At 1:20 pm on September 12, Jindal Stainless and Jindal Steel & Power stocks were trading 1.6% and 0.91% lower, respectively.

JSW Steel shares were trading 0.2% lower.

Indian steel companies are expected to post muted results for the September quarter, mainly due to lower steel prices, increased Chinese exports, and seasonal challenges, according to a report by JM Financial Securities. These factors are likely to impact both revenue and overall performance.

During the September quarter, domestic hot-rolled coil prices dropped by Rs 2,000 per tonne, while long steel products saw a steeper decline of Rs 7,000 per tonne.
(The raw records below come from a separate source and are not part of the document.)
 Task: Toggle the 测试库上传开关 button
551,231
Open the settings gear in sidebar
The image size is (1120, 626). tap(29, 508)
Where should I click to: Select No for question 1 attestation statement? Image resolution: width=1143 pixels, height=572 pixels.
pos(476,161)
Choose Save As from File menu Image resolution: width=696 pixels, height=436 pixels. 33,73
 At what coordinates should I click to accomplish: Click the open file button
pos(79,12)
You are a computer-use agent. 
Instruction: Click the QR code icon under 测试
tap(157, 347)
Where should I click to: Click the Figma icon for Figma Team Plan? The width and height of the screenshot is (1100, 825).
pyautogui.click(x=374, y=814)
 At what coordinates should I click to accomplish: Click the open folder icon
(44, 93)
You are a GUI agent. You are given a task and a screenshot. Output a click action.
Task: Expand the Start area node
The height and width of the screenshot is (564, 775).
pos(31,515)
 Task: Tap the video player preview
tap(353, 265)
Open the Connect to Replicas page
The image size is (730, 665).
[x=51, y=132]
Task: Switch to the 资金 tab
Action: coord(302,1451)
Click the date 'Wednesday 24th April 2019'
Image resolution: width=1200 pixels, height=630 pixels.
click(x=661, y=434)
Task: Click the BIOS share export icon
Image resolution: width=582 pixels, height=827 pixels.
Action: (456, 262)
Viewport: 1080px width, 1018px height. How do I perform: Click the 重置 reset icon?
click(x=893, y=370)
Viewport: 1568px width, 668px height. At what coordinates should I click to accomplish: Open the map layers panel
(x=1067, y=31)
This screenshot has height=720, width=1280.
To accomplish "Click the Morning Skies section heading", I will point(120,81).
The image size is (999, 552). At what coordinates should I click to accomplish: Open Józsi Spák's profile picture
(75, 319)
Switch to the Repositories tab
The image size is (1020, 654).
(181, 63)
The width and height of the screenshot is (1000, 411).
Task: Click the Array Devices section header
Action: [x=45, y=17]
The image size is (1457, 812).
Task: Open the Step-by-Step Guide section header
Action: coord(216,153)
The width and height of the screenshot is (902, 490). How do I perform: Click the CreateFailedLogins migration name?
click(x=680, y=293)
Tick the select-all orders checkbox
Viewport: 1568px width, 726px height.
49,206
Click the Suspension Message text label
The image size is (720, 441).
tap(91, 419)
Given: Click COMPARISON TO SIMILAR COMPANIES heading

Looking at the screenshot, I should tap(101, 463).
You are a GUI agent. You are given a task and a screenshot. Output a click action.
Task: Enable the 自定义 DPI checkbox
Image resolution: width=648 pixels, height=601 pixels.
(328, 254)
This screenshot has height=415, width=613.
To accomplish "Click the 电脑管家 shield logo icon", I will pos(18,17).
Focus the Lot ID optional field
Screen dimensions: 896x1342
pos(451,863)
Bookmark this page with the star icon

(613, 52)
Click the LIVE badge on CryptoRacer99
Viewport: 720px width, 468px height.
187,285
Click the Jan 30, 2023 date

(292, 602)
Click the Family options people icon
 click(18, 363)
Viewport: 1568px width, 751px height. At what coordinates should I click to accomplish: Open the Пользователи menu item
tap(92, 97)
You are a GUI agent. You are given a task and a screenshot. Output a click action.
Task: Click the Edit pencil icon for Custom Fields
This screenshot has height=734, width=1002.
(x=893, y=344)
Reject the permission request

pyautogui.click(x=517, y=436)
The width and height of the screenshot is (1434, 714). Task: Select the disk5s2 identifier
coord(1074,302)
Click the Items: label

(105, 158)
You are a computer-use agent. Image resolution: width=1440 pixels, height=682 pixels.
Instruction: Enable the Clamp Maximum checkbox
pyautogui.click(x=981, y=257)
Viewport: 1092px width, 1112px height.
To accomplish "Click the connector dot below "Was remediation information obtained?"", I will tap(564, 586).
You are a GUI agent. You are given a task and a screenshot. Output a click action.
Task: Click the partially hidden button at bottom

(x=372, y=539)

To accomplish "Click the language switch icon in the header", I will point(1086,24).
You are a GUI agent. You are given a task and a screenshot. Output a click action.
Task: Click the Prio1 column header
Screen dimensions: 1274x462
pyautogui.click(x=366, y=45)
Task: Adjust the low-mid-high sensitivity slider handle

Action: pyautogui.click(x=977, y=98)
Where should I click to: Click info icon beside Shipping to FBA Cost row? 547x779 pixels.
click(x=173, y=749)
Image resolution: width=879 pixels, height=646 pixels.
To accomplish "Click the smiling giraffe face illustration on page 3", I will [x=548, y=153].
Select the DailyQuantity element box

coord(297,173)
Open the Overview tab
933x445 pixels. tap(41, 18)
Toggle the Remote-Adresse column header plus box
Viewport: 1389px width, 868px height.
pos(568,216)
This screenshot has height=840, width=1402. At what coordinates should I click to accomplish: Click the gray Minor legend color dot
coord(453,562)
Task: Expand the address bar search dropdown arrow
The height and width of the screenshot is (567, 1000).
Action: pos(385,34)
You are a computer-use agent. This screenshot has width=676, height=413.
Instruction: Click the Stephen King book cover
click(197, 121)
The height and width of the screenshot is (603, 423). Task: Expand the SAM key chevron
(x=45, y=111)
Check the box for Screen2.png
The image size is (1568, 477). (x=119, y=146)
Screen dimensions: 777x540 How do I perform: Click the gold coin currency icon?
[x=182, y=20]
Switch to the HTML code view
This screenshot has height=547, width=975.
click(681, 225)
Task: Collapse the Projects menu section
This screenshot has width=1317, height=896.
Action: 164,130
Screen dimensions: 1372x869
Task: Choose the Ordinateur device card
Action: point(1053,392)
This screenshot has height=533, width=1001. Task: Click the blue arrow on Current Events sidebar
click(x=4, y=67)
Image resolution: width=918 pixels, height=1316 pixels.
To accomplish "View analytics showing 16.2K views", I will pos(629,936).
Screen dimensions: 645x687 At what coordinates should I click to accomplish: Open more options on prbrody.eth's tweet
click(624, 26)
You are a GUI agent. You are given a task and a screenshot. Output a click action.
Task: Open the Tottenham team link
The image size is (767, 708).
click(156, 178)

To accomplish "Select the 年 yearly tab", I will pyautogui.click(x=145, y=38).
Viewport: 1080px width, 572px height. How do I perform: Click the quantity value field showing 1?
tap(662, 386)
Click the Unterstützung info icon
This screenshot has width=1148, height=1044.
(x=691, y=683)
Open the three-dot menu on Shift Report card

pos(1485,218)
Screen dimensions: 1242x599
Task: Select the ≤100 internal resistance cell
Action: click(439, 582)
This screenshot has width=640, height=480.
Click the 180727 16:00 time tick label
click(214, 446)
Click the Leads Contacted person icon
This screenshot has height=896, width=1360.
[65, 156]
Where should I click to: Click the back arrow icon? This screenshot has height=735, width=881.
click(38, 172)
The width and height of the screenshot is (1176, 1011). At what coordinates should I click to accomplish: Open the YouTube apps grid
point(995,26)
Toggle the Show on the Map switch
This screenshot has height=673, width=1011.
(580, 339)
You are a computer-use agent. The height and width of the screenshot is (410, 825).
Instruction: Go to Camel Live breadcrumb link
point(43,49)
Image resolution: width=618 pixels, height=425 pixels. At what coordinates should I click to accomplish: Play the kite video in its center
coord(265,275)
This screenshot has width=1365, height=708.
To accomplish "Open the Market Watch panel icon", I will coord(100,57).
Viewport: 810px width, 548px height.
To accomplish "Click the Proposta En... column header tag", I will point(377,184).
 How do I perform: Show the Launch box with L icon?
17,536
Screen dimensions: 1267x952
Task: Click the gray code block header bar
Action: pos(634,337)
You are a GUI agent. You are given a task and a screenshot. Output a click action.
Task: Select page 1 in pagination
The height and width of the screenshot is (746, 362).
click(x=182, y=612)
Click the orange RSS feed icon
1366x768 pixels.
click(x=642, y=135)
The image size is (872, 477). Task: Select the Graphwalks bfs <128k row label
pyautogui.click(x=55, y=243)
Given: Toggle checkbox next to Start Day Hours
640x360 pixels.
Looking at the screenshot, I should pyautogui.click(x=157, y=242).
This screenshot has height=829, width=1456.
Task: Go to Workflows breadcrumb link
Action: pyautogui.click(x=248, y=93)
These price reductions are likely to negatively affect company earnings. JM Financial estimates that ferrous companies will see a drop of about Rs 3,500 per tonne in EBITDA (Earnings Before Interest, Taxes, Depreciation, and Amortization) during the quarter. In addition to falling prices, sales volumes are also expected to be lower due to seasonal weakness.

On the positive side, steel producers might benefit from a decrease in coking coal prices, which are expected to fall by $5–$10 per tonne. Coking coal is a key raw material for steel production.

Looking ahead, JM Financial anticipates a recovery in steel prices in the second half of the fiscal year as demand picks up. Recent gains in hot-rolled coil prices in China could also influence Indian prices, especially since China has announced plans to reduce domestic steel production — a move that could help support global prices if effectively implemented.

From October to March, steel demand in India is likely to strengthen due to seasonal trends. JM Financial also expects the government to address gaps in the existing 12% safeguard duty on steel imports. Additionally, steel companies could benefit if the government approves the Directorate General of Trade Remedies’ proposal to extend the safeguard duty for another three years.

"We anticipate a jump in 2H spreads driven by a) $20/tn rebound in China domestic HRC prices in 2Q compared to 1Q, b) Indian government plugging loopholes in safeguard duty, c) increased visibility on import duty from 200 days to 3 years, and d) 2H being a seasonally strong period consumption-wise. Non-ferrous India business is expected to witness margin expansion in 2Q with average LME Aluminium at $2.6k/tn, up $140/tn compared to 1Q. JSPL (lowest leverage, highest volume growth over the next few years), Hindalco (non-ferrous) and TATA remain our top picks in the metals space," JM Financial in a note.